Task objective: Give back exactly the lines of the data below, starting with the line that has "Given: Expand the" and going on through the line that has "Task: Click the sort order toggle icon".

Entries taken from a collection
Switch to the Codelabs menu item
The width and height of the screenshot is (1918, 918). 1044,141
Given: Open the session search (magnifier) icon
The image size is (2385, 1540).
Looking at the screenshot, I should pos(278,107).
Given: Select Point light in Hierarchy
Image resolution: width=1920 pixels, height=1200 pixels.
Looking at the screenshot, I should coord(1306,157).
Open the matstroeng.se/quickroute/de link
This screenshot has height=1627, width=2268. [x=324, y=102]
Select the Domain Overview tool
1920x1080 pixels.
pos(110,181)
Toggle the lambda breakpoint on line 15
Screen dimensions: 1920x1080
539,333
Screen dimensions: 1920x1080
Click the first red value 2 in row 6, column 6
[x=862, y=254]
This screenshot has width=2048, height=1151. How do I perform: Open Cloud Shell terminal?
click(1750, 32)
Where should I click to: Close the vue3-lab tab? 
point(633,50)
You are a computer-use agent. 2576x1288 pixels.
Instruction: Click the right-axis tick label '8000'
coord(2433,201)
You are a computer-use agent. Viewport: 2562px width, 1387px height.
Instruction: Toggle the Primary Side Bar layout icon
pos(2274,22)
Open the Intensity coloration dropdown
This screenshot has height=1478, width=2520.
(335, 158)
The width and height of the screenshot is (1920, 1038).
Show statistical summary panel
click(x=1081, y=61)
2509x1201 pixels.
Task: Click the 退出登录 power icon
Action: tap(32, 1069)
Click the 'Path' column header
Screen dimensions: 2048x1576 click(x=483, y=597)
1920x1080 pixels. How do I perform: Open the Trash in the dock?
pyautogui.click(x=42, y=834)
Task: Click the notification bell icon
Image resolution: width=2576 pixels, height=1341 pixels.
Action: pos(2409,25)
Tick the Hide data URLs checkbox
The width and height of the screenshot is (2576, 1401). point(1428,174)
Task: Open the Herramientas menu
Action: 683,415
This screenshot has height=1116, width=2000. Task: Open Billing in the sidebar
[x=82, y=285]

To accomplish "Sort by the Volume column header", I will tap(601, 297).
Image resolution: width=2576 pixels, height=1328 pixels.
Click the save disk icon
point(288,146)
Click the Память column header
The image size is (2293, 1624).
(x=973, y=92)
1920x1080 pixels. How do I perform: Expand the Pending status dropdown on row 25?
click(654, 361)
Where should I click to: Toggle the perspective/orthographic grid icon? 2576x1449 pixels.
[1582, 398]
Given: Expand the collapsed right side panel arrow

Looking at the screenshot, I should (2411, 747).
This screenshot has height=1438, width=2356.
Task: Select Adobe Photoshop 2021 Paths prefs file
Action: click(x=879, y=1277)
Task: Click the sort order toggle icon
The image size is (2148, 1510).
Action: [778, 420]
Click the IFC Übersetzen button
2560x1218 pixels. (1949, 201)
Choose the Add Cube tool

Answer section:
Given: Expand the collapsed right side panel arrow

Looking at the screenshot, I should (2411, 747).
This screenshot has height=1438, width=2356.
Task: Select Adobe Photoshop 2021 Paths prefs file
Action: click(x=879, y=1277)
Task: Click the sort order toggle icon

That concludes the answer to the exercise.